Past Rowhammer attacks have had variants that worked remotely through the browser or through network packets, but the RAMBleed attack, at least in it's proof-of-concept version, relies on code running on the local machine. That's not a big limitation, however, since local code execution can be achieved through malware infection or through a vulnerability in some other application and elevated privileges are not required for the attack to work.

RAMBleed mitigations

According to Kwong, existing OS-level exploit mitigations like kernel address space layout randomization (KASLR) do not prevent the attack. However, individual software applications such as OpenSSH can use certain techniques to protect their secrets in memory and make them harder to steal, like adding buffers around them to make them larger.

"RAMBleed can bypass software-based integrity checks that might be applied to the target, such as using message authentication codes (MAC) to protect the target’s data," the researchers said in their paper. "Moreover, techniques designed to protect cryptographic systems against fault attacks (such as Shamir’s countermeasure) are also ineffective as they again protect the integrity of the cryptographic computation and not its confidentiality. Other software defenses, such as Brasser et al.’s memory partitioning scheme do not mitigate our attack, as we are not trying to read from kernel memory."

Intel released a security advisory about the vulnerability and rates it as low impact -- 3.8 on the CVSS scale -- at least as it relates to its processors and the way they handle memory. "For published exploits that Intel is aware of, Intel recommends users follow existing best practices including: The use of DRAM modules resistant to Rowhammer style attacks," the company said.

Red Hat has added the vulnerability to its knowledge base article on Rowhammer and cites several proposed hardware-based mitigations: Targeted Row Refresh (TRR), increased DRAM refresh intervals (doubled DRAM refresh rate) and use of ECC memory. "The extent to which these strategies may actually mitigate the problem varies and is hardware platform specific," the company said. "Vendors are anticipated to provide suitable platform specific guidance."

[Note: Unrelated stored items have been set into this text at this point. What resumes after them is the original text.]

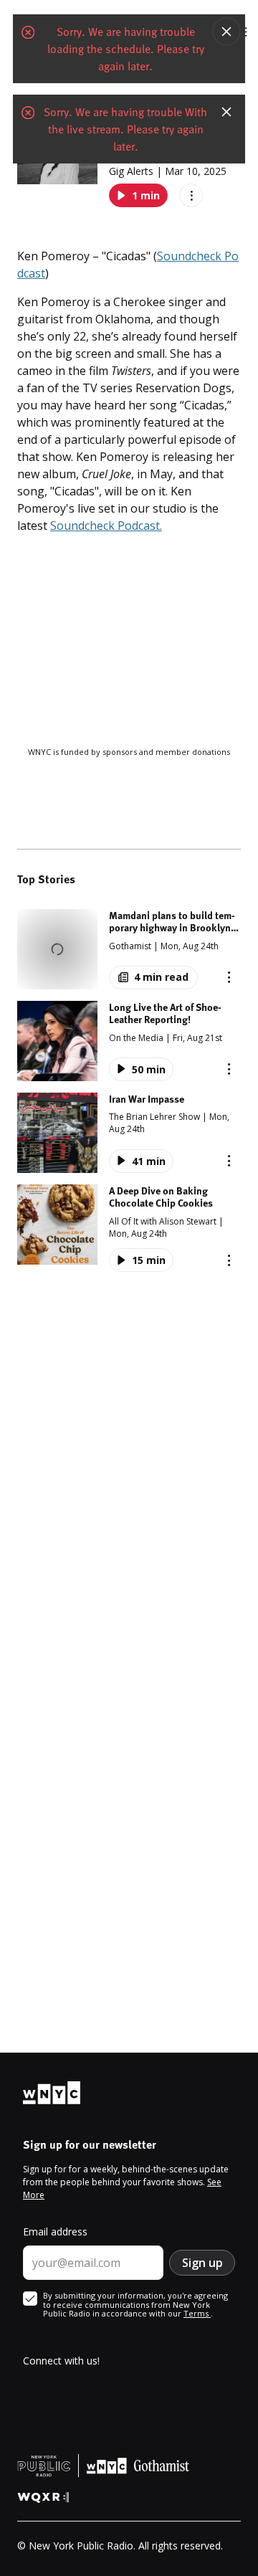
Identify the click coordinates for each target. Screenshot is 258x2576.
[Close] (226, 32)
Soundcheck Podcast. (106, 525)
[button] (129, 949)
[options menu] (191, 195)
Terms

Ultimately, complete mitigation, just like with the recent vulnerabilities found in CPUs, will require hardware reengineering so they'll become available in future generations of SDRAM chips. But, there's no guarantee that other variations or improvements to this attack won't be discovered in the future. There's a common saying in the security community: Attacks always get better; never worse.

"I think we've only seen the tip of the iceberg giving how many hardware attacks have come out only over the past year, so there's likely more things to come," Kwong says. "The security research community has been probing at software for much longer and it's only recently that there's been a big interest in hardware, so we can expect to see a similar evolution in hardware security going forward."